In the recovering animal, a fourfold increase in antibody titre in an animal that has not recently been vaccinated is diagnostic. PCR can find evidence of viral antigen; however, the sensitivity and specificity of this test is not well understood due to the rarity of the disease.
Postmortem examination may reveal a typical picture of hepatitis, lymphadenitis and perivascular haemorrhage with intranuclear inclusions on histopathology, particularly within the liver. Immunofluorescent liver or kidney staining may document the presence of the antigen.

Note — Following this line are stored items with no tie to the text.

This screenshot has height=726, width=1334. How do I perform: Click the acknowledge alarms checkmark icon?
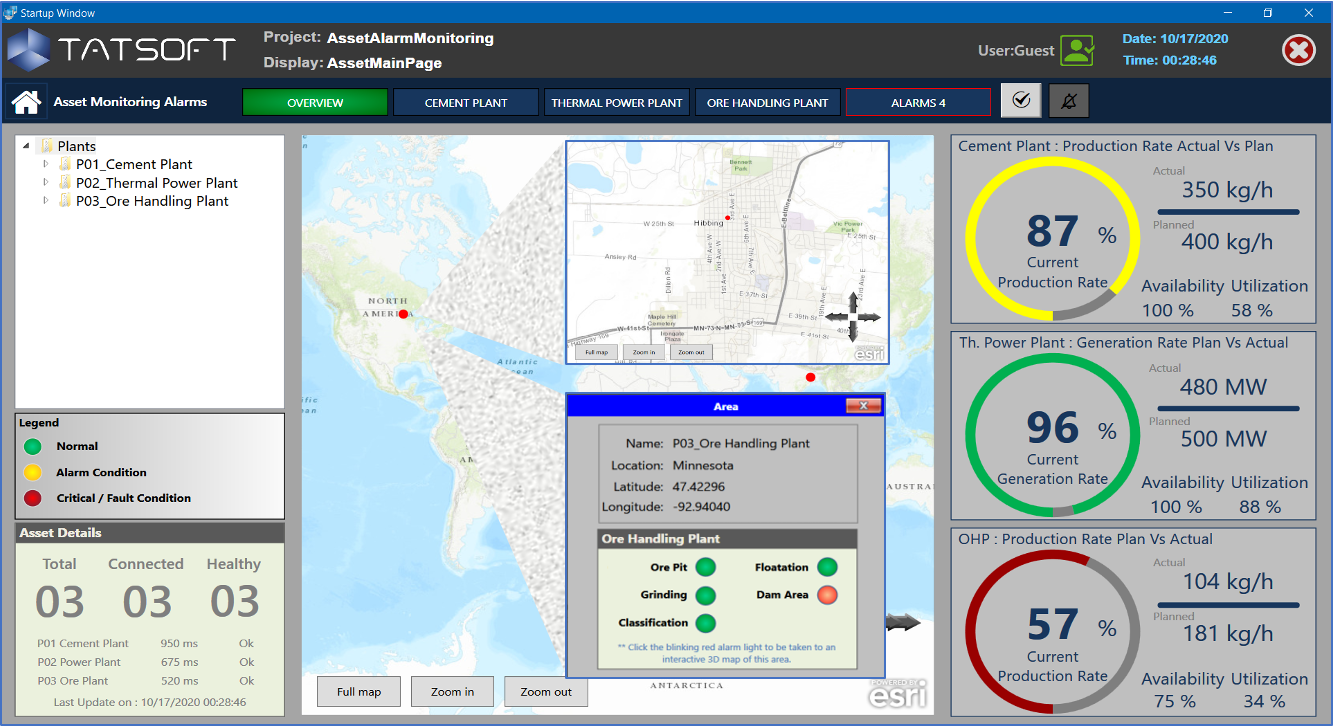point(1020,100)
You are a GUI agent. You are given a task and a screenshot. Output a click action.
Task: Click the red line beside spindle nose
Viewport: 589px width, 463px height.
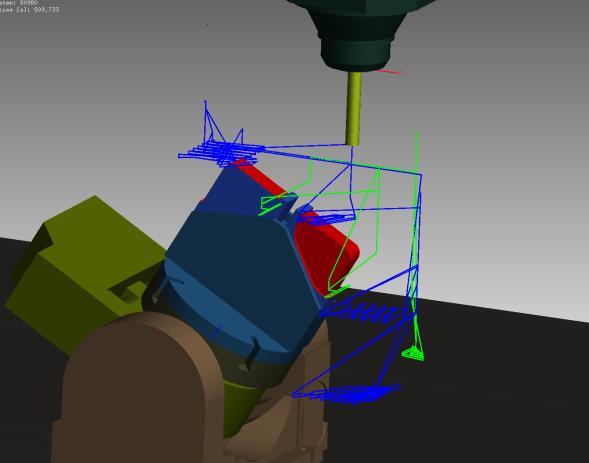[390, 71]
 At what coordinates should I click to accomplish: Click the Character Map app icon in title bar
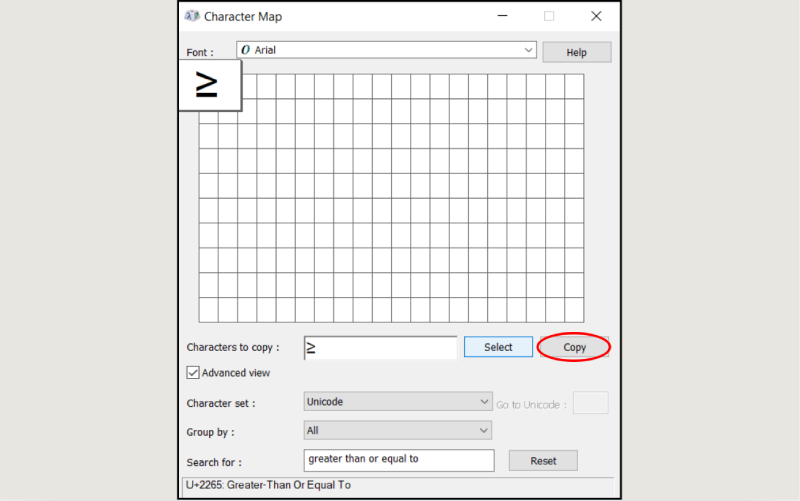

Treatment is mainly symptomatic and supportive with IV fluids, possible blood transfusion, antibiotics and intensive nursing.
Initial vaccines live‑attenuated strains of CAV-1; however, the occurrence of blue eye post‑vaccination – especially in Afghan hounds – led to a preference for killed vaccines and the development of live CAV-2 vaccines, which provide good cross‑protection to CAV-1.
All commercially available ICH vaccines in the UK are now live CAV-2 vaccines, which have the advantage that unlike CAV-1, CAV-2 has no trophism for the eye and, therefore, does not cause blue eye unless a pre-existing ocular pathology is present. In addition, an advantage exists of protection against the potential respiratory effects of CAV‑2.
In the UK, vaccination may be started as early as 6 weeks of age and is completed by 10 to 12 weeks, with three-yearly booster inoculations.